The supranational actors are those institutions and experts who have an agreement with the Romanian state, and based on this agreement they took part in the preparation and implementation of the decentralization process of the pre-university education system. This role might mean investigative works and reports, elaboration and operation of sub-projects, or consultative role. The supranational actors are experts and institutions in the same time, and if the experts are employees or delegates of supranational institutions, their activities are generally financed by the supranational institutions they come from. In some extent the decentralization processes that took place in other countries and the EU expectations as well are also part of this group of ’actors’, because they have embody exemplary models that were previously tried out elsewhere.
2. Taking part in the public action
As we have found out, the foreign institutions and experts had a decisive role in the first cycle when they ensured the professional knowledge and financial background for the projects within the PA. In many cases they also undertook the organization of the projects, sub-projects as well. In the second cycle these institutions reduced, then stopped their work. Henceforth the Phare Project of the European Union had a very important role. From the middle of the second cycle the role of foreign experts was reduced to the elaboration and/or assistance of writing reports.
3. Their role in knowledge production
The supranational organizations and experts brought ready-made knowledge and application methodologies into the PA process. They tried to hand this over to the central and regional actors of the PA in form of documents, studies, conferences and training programmes. It is an essential element that in this imported knowledge they counted on the Romanian situation and on the larger professional/scientific experiences and policy contexts that drew up the objectives, tasks and methodologies for decentralization. It is another important element that they elaborated analytic materials about several segments of the Romanian education system and about the PA process as well. In these materials the foreign analysts are often critical: they criticize the way how the national projects are prepared, similarly the postponement of implementation. Admitting the national circumstances, they are critical with the national actors of the PA process. Considering the entire process these actors produced knowledge for a short period of time, but even so they elaborated more reports, studies and evaluations than the national experts and actors did during the entire PA process. This can be explained by the fact that starting with the second cycle the model of knowledge production and knowledge circulation represented by the foreign experts was not taken over by the national actors. Exceptions are those official, annual reports that present annually the situation of the Romanian education. However, these only partially deal with the process of decentralization (one of the few analyses that followed the model offered by the international experts was written as a dissertation for an MA programme in England (Domnisoru, 2010)).
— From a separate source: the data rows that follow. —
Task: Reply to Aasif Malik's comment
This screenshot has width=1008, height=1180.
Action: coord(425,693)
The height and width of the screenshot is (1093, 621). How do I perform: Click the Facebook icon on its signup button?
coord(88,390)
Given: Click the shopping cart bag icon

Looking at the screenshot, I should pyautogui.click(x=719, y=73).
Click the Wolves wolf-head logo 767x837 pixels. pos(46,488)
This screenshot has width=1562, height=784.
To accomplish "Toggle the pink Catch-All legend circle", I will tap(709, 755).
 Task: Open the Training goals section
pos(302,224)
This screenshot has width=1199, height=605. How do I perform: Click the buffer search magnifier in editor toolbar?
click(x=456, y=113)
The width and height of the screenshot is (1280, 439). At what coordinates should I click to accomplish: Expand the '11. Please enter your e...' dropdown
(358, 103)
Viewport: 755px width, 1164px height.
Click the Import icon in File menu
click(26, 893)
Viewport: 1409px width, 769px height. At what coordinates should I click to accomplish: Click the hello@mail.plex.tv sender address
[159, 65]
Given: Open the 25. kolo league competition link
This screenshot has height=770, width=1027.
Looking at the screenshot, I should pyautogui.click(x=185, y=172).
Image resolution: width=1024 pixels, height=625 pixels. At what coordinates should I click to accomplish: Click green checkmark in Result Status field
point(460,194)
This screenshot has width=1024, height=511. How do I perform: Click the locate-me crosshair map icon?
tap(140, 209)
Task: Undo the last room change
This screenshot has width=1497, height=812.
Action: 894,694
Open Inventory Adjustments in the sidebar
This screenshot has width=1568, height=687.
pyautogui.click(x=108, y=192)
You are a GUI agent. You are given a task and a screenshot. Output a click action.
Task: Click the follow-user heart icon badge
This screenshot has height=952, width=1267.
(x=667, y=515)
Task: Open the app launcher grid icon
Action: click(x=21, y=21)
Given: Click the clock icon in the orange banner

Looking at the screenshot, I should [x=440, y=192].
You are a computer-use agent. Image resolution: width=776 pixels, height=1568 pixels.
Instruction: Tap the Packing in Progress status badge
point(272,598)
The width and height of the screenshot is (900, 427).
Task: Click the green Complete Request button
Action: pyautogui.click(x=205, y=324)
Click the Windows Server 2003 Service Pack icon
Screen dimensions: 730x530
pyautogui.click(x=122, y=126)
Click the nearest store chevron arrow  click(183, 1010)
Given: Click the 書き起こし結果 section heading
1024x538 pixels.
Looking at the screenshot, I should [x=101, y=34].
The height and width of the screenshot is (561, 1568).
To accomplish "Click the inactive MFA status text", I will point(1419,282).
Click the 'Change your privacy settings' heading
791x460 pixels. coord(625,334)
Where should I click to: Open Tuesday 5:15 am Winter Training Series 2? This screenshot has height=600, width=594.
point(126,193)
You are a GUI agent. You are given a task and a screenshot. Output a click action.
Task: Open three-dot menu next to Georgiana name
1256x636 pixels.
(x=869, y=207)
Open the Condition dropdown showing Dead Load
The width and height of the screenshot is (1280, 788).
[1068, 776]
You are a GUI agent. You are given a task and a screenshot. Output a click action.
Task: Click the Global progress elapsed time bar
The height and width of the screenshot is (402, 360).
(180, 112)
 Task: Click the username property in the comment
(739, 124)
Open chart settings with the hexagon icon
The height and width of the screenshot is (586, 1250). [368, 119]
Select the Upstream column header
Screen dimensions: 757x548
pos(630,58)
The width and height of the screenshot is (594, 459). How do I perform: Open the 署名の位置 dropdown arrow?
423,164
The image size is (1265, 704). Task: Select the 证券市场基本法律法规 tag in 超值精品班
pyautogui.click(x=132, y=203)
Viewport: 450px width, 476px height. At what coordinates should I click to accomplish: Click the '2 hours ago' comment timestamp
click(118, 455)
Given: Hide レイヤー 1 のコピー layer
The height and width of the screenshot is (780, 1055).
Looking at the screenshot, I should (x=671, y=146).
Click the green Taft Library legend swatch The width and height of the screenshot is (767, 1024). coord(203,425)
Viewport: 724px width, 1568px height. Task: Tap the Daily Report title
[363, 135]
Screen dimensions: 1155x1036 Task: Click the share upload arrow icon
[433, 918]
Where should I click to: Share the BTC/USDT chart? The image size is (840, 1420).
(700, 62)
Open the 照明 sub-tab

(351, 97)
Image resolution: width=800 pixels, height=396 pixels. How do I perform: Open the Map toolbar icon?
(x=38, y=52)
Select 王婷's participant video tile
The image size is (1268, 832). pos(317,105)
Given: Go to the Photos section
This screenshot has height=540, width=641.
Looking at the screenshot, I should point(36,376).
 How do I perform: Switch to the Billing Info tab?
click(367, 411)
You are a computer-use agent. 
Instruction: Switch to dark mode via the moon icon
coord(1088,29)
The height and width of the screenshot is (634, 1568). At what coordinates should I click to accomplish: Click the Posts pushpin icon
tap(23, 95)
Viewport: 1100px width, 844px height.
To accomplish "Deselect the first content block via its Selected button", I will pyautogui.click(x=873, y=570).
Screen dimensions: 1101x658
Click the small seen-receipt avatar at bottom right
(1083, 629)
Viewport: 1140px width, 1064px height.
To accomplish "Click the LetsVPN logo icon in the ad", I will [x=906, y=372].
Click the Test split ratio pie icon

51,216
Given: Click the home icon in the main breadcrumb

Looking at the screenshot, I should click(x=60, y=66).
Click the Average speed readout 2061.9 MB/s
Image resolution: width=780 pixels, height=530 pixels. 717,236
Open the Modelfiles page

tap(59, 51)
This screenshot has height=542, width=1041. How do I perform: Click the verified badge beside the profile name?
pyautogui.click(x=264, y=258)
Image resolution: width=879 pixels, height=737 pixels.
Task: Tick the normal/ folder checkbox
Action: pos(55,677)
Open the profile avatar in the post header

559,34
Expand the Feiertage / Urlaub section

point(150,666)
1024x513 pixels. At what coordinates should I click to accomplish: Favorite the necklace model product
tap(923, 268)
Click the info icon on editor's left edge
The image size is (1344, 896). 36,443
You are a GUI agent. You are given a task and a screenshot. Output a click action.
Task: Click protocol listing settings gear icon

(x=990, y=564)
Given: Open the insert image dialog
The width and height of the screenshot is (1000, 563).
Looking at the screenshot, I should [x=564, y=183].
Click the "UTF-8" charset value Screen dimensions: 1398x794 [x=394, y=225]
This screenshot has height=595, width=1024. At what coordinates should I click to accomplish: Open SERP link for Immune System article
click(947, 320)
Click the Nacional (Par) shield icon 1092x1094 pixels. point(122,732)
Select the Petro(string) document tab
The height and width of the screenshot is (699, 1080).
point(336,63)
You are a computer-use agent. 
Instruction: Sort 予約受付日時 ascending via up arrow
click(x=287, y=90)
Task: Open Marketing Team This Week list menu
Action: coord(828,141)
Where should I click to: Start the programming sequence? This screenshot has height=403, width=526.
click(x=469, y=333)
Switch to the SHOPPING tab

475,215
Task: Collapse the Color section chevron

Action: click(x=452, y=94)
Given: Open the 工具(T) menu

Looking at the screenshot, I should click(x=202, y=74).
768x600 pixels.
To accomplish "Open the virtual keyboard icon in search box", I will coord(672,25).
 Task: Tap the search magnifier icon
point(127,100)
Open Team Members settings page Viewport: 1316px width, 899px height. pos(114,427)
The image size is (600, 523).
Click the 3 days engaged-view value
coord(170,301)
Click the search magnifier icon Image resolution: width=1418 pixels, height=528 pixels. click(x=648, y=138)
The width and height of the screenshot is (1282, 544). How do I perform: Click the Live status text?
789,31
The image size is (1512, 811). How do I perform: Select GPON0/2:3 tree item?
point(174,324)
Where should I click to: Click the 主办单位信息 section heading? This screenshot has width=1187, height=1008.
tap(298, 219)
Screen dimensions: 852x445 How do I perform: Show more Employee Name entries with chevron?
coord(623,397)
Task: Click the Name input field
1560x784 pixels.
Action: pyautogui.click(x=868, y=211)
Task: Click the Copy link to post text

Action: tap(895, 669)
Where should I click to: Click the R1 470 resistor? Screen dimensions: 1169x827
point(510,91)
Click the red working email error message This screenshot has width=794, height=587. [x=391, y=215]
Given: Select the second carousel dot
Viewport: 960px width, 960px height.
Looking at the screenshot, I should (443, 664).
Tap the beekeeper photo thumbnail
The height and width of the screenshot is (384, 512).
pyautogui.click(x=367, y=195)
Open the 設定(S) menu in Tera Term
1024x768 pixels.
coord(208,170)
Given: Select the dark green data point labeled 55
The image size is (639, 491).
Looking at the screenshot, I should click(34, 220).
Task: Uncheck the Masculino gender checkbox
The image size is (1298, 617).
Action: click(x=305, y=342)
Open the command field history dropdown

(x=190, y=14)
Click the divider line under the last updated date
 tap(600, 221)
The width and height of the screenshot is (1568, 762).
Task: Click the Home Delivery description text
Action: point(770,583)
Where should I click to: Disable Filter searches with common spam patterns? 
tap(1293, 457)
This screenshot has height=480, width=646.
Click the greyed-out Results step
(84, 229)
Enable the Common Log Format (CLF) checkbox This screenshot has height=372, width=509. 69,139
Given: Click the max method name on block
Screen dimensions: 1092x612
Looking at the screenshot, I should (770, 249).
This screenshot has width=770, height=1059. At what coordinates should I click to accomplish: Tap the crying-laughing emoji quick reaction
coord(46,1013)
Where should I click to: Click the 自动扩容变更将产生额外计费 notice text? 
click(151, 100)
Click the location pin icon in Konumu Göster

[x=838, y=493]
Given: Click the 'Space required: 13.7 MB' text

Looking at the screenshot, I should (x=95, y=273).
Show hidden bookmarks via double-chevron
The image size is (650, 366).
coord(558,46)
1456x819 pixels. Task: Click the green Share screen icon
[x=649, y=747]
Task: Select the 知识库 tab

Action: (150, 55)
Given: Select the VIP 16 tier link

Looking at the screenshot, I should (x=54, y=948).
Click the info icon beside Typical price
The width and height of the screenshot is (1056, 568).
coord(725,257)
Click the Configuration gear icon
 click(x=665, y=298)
4. Their relationship with other actors
These actors had a strong relationship especially with the representatives of the central administration and the corporations organized by the central administration. During preparation they made contacts with the representatives of regional institutions (school inspectorates), actors of the regional and local councils. The media periodically gave information about their work. Besides decentralization these actors have dealt with other programmes as well, consequently their publicly known role is not directly linked to the PA process.